【Art / Movie】 拡散によって完成するふたりのコレクション - ハーブ&ドロシー ふたりからの贈りもの
ハーブ&ドロシー ふたりからの贈りもの
ごく普通の夫婦ながら世界有数の現代美術コレクションを築いた、ボーゲル夫妻のドキュメンタリー2作目。今作は、コレクションを全米50州の美術館に寄贈するというプロジェクト、「Vogel 50x50」を中心に描いた内容です。
最初、どうしてコレクションを拡散させてしまうのだろう? という疑問や、企画者の自己満足的なコンセプト先行のイベントなのかなぁというモヤモヤした気持ちを抱いていたのですが(実際、ハーブは当初このプロジェクトに反対していたそうですし、不快感を示して一時期疎遠になってしまったアーティストもいたのですが)、映画を見てその疑念は払拭されました。
前作では、自分たちの部屋に置ききれなくなった美術品を、ナショナル・ギャラリーにどさっと寄贈したのですが、結局そこでもほとんどの作品は倉庫にしまわれたままで、陽の目を見ることがなかったのです。
そのコレクションを、多くの人に見せようという思いからはじまったプロジェクト。
実際に、各州に寄贈された作品が展示され、人々の目にふれられているシーンでは、なぜかうれしさがこみ上げてきます。

[単語と要素の位置データ]
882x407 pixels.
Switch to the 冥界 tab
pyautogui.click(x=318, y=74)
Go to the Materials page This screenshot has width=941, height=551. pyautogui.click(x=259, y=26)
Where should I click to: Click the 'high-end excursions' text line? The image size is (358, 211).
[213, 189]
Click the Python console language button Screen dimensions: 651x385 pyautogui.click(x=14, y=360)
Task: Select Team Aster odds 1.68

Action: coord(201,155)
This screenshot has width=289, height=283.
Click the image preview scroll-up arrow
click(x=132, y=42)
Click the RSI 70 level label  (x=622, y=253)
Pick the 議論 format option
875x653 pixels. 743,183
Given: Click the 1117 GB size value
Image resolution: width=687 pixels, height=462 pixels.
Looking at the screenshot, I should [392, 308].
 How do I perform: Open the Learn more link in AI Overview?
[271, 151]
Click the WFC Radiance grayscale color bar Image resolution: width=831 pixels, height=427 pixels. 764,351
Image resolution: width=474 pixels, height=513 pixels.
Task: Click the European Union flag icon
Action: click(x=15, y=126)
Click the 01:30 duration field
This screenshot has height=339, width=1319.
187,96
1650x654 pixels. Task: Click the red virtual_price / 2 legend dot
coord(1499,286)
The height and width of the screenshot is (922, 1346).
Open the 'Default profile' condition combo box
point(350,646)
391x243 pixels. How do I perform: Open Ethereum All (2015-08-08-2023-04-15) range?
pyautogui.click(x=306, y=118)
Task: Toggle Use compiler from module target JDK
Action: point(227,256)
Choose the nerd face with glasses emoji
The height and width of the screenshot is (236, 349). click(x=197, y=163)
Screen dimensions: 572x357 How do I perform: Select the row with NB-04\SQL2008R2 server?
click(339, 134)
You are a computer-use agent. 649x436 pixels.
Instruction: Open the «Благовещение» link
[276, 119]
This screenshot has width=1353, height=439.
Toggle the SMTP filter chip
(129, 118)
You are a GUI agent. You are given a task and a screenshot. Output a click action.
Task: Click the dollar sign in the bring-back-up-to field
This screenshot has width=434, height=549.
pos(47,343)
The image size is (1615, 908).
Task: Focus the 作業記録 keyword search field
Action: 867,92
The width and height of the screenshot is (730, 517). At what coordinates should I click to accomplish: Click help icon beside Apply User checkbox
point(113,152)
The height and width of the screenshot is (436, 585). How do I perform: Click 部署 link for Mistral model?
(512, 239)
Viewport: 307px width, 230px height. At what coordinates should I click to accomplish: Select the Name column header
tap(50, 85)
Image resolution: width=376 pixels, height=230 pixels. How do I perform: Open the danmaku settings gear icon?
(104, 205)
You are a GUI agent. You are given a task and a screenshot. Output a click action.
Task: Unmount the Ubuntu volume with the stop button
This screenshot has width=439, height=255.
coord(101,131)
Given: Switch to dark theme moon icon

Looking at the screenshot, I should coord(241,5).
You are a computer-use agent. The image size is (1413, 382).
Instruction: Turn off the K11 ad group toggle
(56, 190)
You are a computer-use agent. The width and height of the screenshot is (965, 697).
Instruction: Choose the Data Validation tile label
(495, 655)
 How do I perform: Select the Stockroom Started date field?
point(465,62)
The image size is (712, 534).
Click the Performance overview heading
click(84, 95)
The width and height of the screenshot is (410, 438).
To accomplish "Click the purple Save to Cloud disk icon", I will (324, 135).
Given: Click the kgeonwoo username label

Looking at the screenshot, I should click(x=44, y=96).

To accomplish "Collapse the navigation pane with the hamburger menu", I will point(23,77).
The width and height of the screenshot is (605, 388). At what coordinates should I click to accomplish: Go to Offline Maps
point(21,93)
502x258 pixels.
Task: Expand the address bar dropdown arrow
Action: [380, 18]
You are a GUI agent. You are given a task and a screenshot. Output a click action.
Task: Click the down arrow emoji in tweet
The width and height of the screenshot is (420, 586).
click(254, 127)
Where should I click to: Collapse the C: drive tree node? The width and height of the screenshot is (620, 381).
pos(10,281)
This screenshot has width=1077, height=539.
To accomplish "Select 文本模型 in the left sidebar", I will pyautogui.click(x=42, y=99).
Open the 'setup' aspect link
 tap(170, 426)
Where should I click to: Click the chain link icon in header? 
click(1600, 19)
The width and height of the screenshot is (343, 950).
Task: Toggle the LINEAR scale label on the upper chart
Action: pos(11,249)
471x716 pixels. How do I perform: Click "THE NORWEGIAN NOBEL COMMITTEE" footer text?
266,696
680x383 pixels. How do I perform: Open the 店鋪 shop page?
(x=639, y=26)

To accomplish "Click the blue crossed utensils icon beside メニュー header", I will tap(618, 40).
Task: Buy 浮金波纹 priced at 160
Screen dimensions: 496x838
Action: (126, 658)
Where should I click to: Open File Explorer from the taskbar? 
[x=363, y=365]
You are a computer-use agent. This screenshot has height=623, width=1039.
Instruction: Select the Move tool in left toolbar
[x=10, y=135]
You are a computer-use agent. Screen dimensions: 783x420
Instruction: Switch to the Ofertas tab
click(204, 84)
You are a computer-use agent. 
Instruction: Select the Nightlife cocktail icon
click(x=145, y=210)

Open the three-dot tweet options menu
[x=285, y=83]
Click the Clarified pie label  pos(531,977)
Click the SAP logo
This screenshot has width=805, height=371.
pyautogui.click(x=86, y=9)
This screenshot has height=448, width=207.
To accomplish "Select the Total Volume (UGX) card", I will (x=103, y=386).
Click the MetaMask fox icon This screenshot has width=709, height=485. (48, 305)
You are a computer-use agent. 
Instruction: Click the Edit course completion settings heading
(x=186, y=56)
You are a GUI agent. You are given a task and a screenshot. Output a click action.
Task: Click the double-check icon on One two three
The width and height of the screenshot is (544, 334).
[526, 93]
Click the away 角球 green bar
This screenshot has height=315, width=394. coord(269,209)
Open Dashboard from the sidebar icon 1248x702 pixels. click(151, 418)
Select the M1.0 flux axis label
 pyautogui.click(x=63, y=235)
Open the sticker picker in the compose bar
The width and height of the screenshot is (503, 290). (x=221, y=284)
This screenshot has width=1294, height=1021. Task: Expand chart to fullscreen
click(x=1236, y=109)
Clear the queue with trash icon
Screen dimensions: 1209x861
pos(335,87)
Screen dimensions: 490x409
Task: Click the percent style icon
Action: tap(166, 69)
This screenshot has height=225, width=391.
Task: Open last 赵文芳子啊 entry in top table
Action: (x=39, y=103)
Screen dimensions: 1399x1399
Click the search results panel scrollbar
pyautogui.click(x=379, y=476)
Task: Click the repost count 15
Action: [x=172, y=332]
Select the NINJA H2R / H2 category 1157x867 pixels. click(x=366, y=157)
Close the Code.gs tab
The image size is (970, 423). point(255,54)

▶ 求められる内容
この映画評に出てくるカタカナ表記の固有名詞は何ですか？すべて挙げてください。

▶ 解答全文
ハーブ、ドロシー、ボーゲル、ナショナル・ギャラリー